Теперь гетто нас побаивается и даже ненавидит, потому что опасается исходящей от нас угрозы своему существованию. Но придет день (а мы знаем точно, что он придет) всеобщего уничтожения, и вот тогда гетто будет искать у нас убежища, спасения и защиты. События 16 июля показали всем, что в гетто имеется вооруженная сила, которая в минуту бедствия выступит против врага. Мы уверены, что массы будут увлечены этой организованной силой, увидев в ней шанс на спасение.

Мы потерпели поражение на первом этапе борьбы, во вступительной фазе, но нельзя на этом основании допустить, чтобы наш уход в лес был бегством. До сих пор мы считали, что такой уход должен быть следствием вооруженной борьбы. Сейчас, в новых условиях, нужно, чтобы ушла только та группа наших бойцов, которым нельзя оставаться здесь, чтобы они создали в лесу партизанскую базу как вспомогательный пункт для предстоящей борьбы в гетто. Но ЭФПЕО, боевая организация, останется на месте, невзирая на чрезвычайно осложнившиеся обстоятельства.

В организации и штабе идут бурные дискуссии. Мысль об уходе в леса – очень заманчива. Ведь она обещает новую жизнь, борьбу. И хотя споры ведутся с идеологических позиций, нужно признать, что немалую роль играет вновь пробудившийся инстинкт самосохранения. Никто не признает этого открыто, но глубокая перемена, совершившаяся в душе товарищей, слишком очевидна, чтобы нуждаться в словесных подтверждениях.

В первом же после 16 июля инструктаже штаб проанализировал сложившееся положение и наметил линию действий на будущее.

В частности, в решении штаба говорилось:

"В результате трагической ситуации, в которой мы очутились, командир организации Виттенберг предал себя в руки гестапо добровольно и с нашего согласия. История, возможно, возложит вину на нас. Может быть, что со временем никто не сумеет войти в наше положение и понять этот наш поступок и то, что он был продиктован сознанием великой ответственности за гетто, за массы, против которых МЫ НЕ МОГЛИ И НЕ ИМЕЛИ ПРАВА СРАЖАТЬСЯ.

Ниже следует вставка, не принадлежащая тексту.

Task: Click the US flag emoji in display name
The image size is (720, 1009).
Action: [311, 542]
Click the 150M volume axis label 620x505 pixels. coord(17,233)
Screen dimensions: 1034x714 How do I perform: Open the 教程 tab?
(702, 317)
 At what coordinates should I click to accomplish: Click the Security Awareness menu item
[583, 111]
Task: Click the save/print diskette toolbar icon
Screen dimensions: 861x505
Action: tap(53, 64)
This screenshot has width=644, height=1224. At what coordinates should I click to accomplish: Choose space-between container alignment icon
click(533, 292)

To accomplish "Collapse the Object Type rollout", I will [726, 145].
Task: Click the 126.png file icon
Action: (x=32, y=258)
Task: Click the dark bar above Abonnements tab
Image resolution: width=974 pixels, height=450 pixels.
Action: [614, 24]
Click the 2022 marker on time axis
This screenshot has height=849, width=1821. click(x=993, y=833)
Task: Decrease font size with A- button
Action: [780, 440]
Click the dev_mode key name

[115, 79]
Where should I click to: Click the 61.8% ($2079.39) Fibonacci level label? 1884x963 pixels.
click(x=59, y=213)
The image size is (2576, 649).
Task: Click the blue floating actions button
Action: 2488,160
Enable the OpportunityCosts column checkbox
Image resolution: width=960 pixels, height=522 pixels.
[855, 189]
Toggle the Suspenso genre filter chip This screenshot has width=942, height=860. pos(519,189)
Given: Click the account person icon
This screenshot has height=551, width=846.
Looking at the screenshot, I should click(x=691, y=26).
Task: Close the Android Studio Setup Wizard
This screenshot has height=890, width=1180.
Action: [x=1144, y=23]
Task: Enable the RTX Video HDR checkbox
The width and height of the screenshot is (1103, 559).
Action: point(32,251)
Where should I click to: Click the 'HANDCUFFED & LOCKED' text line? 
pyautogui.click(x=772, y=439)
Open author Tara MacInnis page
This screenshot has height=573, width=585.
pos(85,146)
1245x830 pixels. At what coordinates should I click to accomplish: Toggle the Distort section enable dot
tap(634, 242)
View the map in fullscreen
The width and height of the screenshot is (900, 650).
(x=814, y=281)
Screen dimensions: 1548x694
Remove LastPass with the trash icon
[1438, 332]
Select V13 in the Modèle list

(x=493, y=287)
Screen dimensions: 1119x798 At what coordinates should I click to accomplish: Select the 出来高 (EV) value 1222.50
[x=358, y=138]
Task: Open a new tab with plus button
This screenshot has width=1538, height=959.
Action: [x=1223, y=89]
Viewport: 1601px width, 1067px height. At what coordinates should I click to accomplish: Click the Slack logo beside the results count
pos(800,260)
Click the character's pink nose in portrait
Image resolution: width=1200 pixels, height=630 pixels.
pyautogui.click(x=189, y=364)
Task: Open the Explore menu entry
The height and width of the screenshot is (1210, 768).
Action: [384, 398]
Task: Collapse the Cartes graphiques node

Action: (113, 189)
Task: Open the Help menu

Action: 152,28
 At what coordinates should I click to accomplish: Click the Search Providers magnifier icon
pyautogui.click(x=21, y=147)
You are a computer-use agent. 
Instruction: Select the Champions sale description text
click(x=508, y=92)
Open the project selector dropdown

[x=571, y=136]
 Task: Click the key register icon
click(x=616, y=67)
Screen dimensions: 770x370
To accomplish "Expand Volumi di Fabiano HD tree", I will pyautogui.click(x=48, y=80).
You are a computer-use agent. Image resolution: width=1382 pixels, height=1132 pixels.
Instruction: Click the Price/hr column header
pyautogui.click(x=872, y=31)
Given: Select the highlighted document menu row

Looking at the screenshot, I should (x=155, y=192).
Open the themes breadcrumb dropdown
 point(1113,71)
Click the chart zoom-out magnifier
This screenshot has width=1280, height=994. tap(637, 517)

Велико потрясение, испытываемое организацией. Память о Виттенберге будет жить в нашем народе, а нам послужит навсегда примером высокого героизма. Его имя будет присвоено первой боевой группе ЭФПЕО, которая уходит в лес. Там, в бою с врагом, она отдаст последнюю почесть нашему командиру.

Организация остается в гетто и будет продолжать работу, невзирая на трудности.